Post # 1
I started my job right after graduating college in May of 2011 and foolishly did not negotiate my pay because I was honestly just happy to have a job.
I started at 40000 and this year (in January)got a small adjustment to 41200. However I recently found out that my coworker who recently left was paid 54500, and their replacement is being paid 50000. The new hire has no more experience than I do- do you think it is possible for me to negotiate a raise now? Or did I miss my chance?
FYI- the reason I know how much my coworkers make is because it is posted for the public. It is funded by state government but does not follow pay scales. And my pay bump was not a raise- my boss was careful to say that is was a pay adjustment and even told me it was not a raise.
Post # 4
I think now (that you found out what the new hire is earning) is the perfect time to ask! Speak with the appropriate person and say something like, “Why am I not being rewarded (with a raise) for being in this job 2 years, when a new hire with the same experience is getting 50000?”
BTW I’ve never done this myself, but I was once in a job where someone else was in the same situation and when he asked, he was effectively asking on my behalf too. We both got the raise 🙂
Post # 5
@paula1248: Thank you!
I am trying to decide the best way to go about this, should I write a letter? Or just have a conversation?
Post # 6
@careerdriven: Sorry, I’m really terrible at this sort of thing and I don’t think I’m the person to ask. Because like I said, it only worked for me because someone else (who started at the same time as me, before the new hire) asked.

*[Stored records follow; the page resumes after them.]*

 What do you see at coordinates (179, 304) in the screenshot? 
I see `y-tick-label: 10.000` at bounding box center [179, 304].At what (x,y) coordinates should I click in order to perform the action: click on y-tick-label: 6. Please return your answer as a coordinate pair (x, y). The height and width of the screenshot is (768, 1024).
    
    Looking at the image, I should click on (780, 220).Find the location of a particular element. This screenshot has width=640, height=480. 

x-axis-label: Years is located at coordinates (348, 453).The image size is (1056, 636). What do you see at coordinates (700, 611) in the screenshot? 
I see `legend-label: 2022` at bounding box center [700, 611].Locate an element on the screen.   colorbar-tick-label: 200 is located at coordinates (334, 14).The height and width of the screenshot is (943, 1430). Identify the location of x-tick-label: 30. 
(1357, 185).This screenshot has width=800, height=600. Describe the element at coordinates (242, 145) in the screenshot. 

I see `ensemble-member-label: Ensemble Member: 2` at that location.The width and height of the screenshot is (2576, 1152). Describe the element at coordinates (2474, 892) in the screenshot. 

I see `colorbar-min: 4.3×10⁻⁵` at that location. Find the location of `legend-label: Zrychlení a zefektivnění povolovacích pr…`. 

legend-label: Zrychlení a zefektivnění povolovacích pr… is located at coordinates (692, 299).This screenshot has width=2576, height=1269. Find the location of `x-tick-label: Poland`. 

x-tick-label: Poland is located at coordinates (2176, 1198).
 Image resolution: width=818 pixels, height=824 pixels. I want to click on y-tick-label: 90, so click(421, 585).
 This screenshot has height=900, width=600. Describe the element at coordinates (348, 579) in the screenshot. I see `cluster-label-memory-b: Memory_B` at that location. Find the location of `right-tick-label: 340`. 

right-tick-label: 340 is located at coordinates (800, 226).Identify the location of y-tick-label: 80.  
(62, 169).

OK, having said that I’m terrible at it, my feeling is to ask in person. It’s just a bit more “off the record”. And that’s what my co-worker did.
But I really hope you can get some other answers, from people who have actually done it.
Post # 7
I know this was a few weeks ago and you might have already decided how to handle the situation, but I personally think that you can’t go wrong with a personal conversation. It makes you appear more direct and confident than just sending a letter which can come off passive-aggressive. I would also recommend going into your scheduled meeting (not an impromptu sit down) with kind of an outline of what you want to discuss. I would begin by mentioning your job performance highlights (your strong points, situations you have handled particularly well recently, etc.) and then explain that you have become aware that others are being brought into to your position with similar experience and being paid much more. Then ask them if they are willing to match your compensation to better reflect your abilities and experience. It costs much more money to hire a new person and train them than to keep an existing good employee happy. Hopefully they’ll pony up the money.